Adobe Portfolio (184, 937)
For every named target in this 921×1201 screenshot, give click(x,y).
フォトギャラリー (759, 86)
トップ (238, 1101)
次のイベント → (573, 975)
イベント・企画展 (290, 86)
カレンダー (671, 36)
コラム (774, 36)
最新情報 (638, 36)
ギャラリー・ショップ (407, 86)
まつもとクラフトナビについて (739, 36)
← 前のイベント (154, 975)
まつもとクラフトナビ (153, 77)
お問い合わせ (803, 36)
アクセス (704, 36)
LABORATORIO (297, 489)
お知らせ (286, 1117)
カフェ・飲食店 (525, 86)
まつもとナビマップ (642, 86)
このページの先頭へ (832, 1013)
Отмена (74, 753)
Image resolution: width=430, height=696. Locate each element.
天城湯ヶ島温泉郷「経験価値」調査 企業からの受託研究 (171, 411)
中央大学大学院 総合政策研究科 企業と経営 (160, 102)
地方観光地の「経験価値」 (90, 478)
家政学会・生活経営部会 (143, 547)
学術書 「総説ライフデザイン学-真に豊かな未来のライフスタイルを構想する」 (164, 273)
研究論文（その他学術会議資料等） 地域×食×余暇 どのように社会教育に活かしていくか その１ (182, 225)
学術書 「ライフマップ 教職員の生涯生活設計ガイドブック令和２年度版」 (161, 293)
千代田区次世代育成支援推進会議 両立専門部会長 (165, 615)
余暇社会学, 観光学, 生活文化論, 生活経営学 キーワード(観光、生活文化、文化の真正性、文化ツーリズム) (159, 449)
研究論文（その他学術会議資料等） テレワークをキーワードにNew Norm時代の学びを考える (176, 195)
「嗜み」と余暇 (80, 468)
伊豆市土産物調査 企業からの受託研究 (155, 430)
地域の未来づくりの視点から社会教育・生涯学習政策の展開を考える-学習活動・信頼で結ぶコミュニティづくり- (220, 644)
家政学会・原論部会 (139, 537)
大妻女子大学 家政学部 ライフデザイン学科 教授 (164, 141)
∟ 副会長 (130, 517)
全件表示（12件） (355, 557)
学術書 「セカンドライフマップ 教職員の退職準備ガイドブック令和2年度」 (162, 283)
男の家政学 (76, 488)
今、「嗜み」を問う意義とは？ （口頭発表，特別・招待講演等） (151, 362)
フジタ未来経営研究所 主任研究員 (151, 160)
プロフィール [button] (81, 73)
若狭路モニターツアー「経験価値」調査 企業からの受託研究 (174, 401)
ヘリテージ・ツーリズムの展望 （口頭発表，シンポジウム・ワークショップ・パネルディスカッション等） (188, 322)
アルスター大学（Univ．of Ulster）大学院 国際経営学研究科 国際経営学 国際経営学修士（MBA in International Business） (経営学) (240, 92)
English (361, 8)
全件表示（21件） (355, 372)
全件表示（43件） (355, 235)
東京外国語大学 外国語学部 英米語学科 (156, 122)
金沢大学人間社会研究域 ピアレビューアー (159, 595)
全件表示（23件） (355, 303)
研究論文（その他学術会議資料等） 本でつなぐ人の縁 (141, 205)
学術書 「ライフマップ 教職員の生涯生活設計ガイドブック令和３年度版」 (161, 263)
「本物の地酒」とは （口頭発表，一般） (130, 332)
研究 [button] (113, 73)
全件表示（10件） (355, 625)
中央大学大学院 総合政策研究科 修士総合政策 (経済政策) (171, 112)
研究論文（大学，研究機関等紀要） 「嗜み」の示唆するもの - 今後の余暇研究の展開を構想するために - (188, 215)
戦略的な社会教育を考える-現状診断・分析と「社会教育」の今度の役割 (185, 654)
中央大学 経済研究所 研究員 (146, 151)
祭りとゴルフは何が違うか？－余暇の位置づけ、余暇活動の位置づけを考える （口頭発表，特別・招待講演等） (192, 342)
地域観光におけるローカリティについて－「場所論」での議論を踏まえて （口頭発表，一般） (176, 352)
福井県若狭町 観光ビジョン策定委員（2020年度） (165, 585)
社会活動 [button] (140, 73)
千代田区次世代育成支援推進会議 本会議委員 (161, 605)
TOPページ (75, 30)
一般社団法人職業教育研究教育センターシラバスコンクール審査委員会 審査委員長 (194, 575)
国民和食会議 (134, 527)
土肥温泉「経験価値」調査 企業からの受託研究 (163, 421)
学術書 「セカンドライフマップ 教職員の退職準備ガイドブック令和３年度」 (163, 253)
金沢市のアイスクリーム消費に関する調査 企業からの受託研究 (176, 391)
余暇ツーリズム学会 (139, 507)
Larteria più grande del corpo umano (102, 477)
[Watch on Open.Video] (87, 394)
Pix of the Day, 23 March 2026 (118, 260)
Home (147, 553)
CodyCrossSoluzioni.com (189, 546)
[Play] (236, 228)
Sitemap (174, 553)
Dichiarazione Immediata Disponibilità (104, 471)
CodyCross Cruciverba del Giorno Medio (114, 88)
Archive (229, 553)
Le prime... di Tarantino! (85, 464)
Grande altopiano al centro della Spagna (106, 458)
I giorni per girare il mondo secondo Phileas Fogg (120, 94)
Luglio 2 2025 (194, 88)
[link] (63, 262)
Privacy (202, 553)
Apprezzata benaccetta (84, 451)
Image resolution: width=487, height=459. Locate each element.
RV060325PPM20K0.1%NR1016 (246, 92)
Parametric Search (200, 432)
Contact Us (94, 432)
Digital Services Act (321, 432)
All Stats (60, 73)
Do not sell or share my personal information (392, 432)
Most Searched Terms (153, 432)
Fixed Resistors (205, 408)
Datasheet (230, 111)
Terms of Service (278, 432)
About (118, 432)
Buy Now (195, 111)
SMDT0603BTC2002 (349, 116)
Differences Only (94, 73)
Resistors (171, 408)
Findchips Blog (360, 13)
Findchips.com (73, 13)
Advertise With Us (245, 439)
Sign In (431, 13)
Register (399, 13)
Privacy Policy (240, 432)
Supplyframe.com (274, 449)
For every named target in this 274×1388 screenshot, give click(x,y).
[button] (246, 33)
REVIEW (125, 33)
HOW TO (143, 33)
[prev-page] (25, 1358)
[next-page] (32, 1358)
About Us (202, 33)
* * *
Task requirements
Reproduce the records, swapping "Sign In" for "Log In" wherever it occurs and leaving every other line and character as it is.

Result
Adobe Portfolio (184, 937)
For every named target in this 921×1201 screenshot, give click(x,y).
フォトギャラリー (759, 86)
トップ (238, 1101)
次のイベント → (573, 975)
イベント・企画展 (290, 86)
カレンダー (671, 36)
コラム (774, 36)
最新情報 (638, 36)
ギャラリー・ショップ (407, 86)
まつもとクラフトナビについて (739, 36)
← 前のイベント (154, 975)
まつもとクラフトナビ (153, 77)
お問い合わせ (803, 36)
アクセス (704, 36)
LABORATORIO (297, 489)
お知らせ (286, 1117)
カフェ・飲食店 (525, 86)
まつもとナビマップ (642, 86)
このページの先頭へ (832, 1013)
Отмена (74, 753)
Image resolution: width=430, height=696. Locate each element.
天城湯ヶ島温泉郷「経験価値」調査 企業からの受託研究 (171, 411)
中央大学大学院 総合政策研究科 企業と経営 (160, 102)
地方観光地の「経験価値」 (90, 478)
家政学会・生活経営部会 (143, 547)
学術書 「総説ライフデザイン学-真に豊かな未来のライフスタイルを構想する」 (164, 273)
研究論文（その他学術会議資料等） 地域×食×余暇 どのように社会教育に活かしていくか その１ (182, 225)
学術書 「ライフマップ 教職員の生涯生活設計ガイドブック令和２年度版」 (161, 293)
千代田区次世代育成支援推進会議 両立専門部会長 (165, 615)
余暇社会学, 観光学, 生活文化論, 生活経営学 キーワード(観光、生活文化、文化の真正性、文化ツーリズム) (159, 449)
研究論文（その他学術会議資料等） テレワークをキーワードにNew Norm時代の学びを考える (176, 195)
「嗜み」と余暇 (80, 468)
伊豆市土産物調査 企業からの受託研究 (155, 430)
地域の未来づくりの視点から社会教育・生涯学習政策の展開を考える-学習活動・信頼で結ぶコミュニティづくり- (220, 644)
家政学会・原論部会 (139, 537)
大妻女子大学 家政学部 ライフデザイン学科 教授 (164, 141)
∟ 副会長 (130, 517)
全件表示（12件） (355, 557)
学術書 「セカンドライフマップ 教職員の退職準備ガイドブック令和2年度」 (162, 283)
男の家政学 (76, 488)
今、「嗜み」を問う意義とは？ （口頭発表，特別・招待講演等） (151, 362)
フジタ未来経営研究所 主任研究員 (151, 160)
プロフィール [button] (81, 73)
若狭路モニターツアー「経験価値」調査 企業からの受託研究 (174, 401)
ヘリテージ・ツーリズムの展望 （口頭発表，シンポジウム・ワークショップ・パネルディスカッション等） (188, 322)
アルスター大学（Univ．of Ulster）大学院 国際経営学研究科 国際経営学 国際経営学修士（MBA in International Business） (経営学) (240, 92)
English (361, 8)
全件表示（21件） (355, 372)
全件表示（43件） (355, 235)
東京外国語大学 外国語学部 英米語学科 (156, 122)
金沢大学人間社会研究域 ピアレビューアー (159, 595)
全件表示（23件） (355, 303)
研究論文（その他学術会議資料等） 本でつなぐ人の縁 (141, 205)
学術書 「ライフマップ 教職員の生涯生活設計ガイドブック令和３年度版」 (161, 263)
「本物の地酒」とは （口頭発表，一般） (130, 332)
研究 [button] (113, 73)
全件表示（10件） (355, 625)
中央大学大学院 総合政策研究科 修士総合政策 (経済政策) (171, 112)
研究論文（大学，研究機関等紀要） 「嗜み」の示唆するもの - 今後の余暇研究の展開を構想するために - (188, 215)
戦略的な社会教育を考える-現状診断・分析と「社会教育」の今度の役割 (185, 654)
中央大学 経済研究所 研究員 (146, 151)
祭りとゴルフは何が違うか？－余暇の位置づけ、余暇活動の位置づけを考える （口頭発表，特別・招待講演等） (192, 342)
地域観光におけるローカリティについて－「場所論」での議論を踏まえて （口頭発表，一般） (176, 352)
福井県若狭町 観光ビジョン策定委員（2020年度） (165, 585)
社会活動 [button] (140, 73)
千代田区次世代育成支援推進会議 本会議委員 (161, 605)
TOPページ (75, 30)
一般社団法人職業教育研究教育センターシラバスコンクール審査委員会 審査委員長 (194, 575)
国民和食会議 (134, 527)
土肥温泉「経験価値」調査 企業からの受託研究 (163, 421)
学術書 「セカンドライフマップ 教職員の退職準備ガイドブック令和３年度」 (163, 253)
金沢市のアイスクリーム消費に関する調査 企業からの受託研究 (176, 391)
余暇ツーリズム学会 (139, 507)
Larteria più grande del corpo umano (102, 477)
[Watch on Open.Video] (87, 394)
Pix of the Day, 23 March 2026 (118, 260)
Home (147, 553)
CodyCrossSoluzioni.com (189, 546)
[Play] (236, 228)
Sitemap (174, 553)
Dichiarazione Immediata Disponibilità (104, 471)
CodyCross Cruciverba del Giorno Medio (114, 88)
Archive (229, 553)
Le prime... di Tarantino! (85, 464)
Grande altopiano al centro della Spagna (106, 458)
I giorni per girare il mondo secondo Phileas Fogg (120, 94)
Luglio 2 2025 (194, 88)
[link] (63, 262)
Privacy (202, 553)
Apprezzata benaccetta (84, 451)
Image resolution: width=487, height=459. Locate each element.
RV060325PPM20K0.1%NR1016 (246, 92)
Parametric Search (200, 432)
Contact Us (94, 432)
Digital Services Act (321, 432)
All Stats (60, 73)
Do not sell or share my personal information (392, 432)
Most Searched Terms (153, 432)
Fixed Resistors (205, 408)
Datasheet (230, 111)
Terms of Service (278, 432)
About (118, 432)
Buy Now (195, 111)
SMDT0603BTC2002 (349, 116)
Differences Only (94, 73)
Resistors (171, 408)
Findchips Blog (360, 13)
Findchips.com (73, 13)
Advertise With Us (245, 439)
Log In (431, 13)
Register (399, 13)
Privacy Policy (240, 432)
Supplyframe.com (274, 449)
For every named target in this 274×1388 screenshot, give click(x,y).
[button] (246, 33)
REVIEW (125, 33)
HOW TO (143, 33)
[prev-page] (25, 1358)
[next-page] (32, 1358)
About Us (202, 33)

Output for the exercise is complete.